The way the Supreme Court overruled the Alberta Court of Appeal compounded the injustice. This is the second wrong, even though the Supreme Court was right to judge the case the way it did. The authors of the majority decision, Justices Peter Cory and Frank Iacobucci, assumed the right to think for all Albertans and read sexual orientation into the Alberta legislation:
“It is reasonable to assume that, if the legislature had been faced with the choice of having no human rights statute or having one that offered protection on the ground of sexual orientation, the latter option would have been chosen."
If the Supreme Court can impose itself on provincial legislation, what does that say about provincial independence? Good, bad or indifferent, the Individual’s Rights Protection Act is law in Alberta and must be respected as such. It can only be amended by Albertans and provincial institutions.
Justice John Major, in his partial dissent, understood this problem and wisely objected to “reading in” protection for homosexuals: “That assumption cannot be made in this appeal. It may be that the legislature would prefer no human rights act over one that includes sexual orientation as a prohibited ground of discrimination.”

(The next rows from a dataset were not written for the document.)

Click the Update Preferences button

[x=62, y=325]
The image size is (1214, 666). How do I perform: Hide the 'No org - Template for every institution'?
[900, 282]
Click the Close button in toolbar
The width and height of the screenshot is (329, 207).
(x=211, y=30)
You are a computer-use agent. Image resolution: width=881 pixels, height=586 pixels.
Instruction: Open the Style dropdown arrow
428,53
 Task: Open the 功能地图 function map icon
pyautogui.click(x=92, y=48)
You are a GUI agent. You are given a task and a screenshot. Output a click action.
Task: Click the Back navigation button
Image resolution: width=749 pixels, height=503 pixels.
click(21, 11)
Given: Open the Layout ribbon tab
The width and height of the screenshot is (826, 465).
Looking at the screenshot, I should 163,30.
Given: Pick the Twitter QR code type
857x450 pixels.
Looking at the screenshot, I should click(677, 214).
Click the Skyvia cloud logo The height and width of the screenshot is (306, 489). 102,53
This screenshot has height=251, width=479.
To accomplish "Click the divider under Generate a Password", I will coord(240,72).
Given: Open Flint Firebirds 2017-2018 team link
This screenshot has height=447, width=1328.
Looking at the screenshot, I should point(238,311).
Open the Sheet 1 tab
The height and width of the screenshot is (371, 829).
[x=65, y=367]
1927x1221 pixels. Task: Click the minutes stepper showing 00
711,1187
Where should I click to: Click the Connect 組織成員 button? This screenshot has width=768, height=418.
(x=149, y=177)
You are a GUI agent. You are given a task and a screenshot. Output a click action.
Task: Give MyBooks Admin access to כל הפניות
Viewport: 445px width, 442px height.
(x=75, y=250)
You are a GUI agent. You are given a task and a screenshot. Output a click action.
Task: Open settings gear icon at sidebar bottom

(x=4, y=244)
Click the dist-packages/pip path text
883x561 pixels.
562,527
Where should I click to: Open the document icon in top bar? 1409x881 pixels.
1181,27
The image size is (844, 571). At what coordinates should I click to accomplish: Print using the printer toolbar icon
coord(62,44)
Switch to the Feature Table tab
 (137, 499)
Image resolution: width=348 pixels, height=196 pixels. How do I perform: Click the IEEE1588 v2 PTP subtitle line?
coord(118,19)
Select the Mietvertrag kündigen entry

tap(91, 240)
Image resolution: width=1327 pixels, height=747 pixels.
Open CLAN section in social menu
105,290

Major would rightly have quashed only that part of Alberta’s IRPA that deals with employment provisions rather than alter the entire act. Unlike his colleagues, Major understands that the court’s job is to judge the constitutionality of legislation not to rewrite it.
The court is supposed to be concerned with matters of law, not assumptions about what the citizens of a province might think. Unfortunately, this was not the dominant view and the second wrong was committed.
The Court’s presumption could have debilitating ramifications. Arguably, the greatest divide in this country is between the provinces and the federal government about power over immigration, resources, language, what have you. An intrusion like this merely plays into the hands of hard-line Christians who hardly need prompting to resent Ottawa.
It’s unlikely that we’d ever have a civil war over provincial rights the way the United States did over state rights, but the same underlying tension exists. If the court can arrogate to itself the right to meddle in one kind of provincial legislation, why not another?
The Vriend decision may be remembered, not as an affirmation of homosexual rights, but as a symbol of how messy, litigious and querulous Canada has become in the 16 years since it had a written Constitution imposed upon it.